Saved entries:
*** Block opens ***
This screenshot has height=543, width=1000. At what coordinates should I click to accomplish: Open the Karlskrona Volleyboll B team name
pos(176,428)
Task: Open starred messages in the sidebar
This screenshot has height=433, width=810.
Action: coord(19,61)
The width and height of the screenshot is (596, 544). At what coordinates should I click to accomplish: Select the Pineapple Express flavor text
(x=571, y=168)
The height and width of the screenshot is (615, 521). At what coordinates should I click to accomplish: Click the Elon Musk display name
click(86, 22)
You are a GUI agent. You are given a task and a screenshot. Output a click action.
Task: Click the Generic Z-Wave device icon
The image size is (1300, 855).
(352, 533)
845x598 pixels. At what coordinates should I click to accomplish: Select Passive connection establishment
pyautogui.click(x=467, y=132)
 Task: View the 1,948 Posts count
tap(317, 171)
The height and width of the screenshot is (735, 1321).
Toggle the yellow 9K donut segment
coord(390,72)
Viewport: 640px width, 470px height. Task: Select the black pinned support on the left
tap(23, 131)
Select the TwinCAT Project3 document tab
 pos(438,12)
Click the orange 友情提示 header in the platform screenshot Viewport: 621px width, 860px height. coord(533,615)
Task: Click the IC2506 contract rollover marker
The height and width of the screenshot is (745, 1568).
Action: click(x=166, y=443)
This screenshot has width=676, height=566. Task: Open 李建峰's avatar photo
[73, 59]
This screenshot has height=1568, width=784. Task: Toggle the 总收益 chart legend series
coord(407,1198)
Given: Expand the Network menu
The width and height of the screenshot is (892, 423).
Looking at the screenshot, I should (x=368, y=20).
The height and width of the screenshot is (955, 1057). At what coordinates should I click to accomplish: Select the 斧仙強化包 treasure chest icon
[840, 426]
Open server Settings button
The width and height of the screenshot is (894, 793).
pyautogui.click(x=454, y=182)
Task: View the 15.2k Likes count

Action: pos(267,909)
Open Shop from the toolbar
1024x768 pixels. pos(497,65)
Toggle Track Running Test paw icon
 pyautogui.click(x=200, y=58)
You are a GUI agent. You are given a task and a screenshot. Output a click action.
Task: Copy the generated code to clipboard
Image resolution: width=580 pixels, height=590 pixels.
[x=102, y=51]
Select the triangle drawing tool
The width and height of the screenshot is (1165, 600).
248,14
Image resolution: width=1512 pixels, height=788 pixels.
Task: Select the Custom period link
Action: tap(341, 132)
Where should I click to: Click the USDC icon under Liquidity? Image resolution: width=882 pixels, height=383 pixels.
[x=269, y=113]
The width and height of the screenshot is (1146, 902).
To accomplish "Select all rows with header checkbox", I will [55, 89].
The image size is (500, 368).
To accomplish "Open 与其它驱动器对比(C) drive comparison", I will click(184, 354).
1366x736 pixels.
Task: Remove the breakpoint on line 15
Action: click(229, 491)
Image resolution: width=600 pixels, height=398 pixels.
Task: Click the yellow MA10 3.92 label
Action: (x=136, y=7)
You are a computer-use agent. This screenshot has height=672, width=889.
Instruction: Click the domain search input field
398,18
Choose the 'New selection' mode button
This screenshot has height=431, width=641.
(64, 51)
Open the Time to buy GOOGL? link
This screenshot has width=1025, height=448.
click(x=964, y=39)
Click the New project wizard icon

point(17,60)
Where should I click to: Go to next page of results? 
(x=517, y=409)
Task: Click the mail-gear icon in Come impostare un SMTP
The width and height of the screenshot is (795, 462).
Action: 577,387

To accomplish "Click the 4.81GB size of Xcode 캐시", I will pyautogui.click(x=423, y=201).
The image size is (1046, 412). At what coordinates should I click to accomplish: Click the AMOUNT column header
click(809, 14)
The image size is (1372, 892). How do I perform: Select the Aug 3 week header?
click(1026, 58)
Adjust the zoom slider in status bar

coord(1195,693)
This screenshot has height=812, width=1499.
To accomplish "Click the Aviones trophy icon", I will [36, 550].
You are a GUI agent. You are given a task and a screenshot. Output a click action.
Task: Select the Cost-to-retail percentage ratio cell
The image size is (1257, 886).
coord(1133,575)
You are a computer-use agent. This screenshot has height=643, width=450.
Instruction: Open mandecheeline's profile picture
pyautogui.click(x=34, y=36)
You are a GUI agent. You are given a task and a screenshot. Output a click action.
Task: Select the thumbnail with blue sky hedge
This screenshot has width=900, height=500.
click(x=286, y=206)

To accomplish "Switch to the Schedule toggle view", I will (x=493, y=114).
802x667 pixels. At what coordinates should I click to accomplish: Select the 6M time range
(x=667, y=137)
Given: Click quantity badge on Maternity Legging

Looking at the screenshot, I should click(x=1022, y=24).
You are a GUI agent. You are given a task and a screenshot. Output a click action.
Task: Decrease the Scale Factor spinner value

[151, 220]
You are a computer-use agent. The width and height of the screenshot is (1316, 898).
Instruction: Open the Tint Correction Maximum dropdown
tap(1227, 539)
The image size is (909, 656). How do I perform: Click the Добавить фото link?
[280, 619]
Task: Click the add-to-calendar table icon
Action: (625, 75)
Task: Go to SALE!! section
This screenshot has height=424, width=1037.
*** Block closes ***
### The task
Where a line of the records holds the word "computer", copy that line.

### Solution for this problem
You are a computer-use agent. This screenshot has height=672, width=889.
You are a computer-use agent. This screenshot has height=643, width=450.
You are a computer-use agent. The width and height of the screenshot is (1316, 898).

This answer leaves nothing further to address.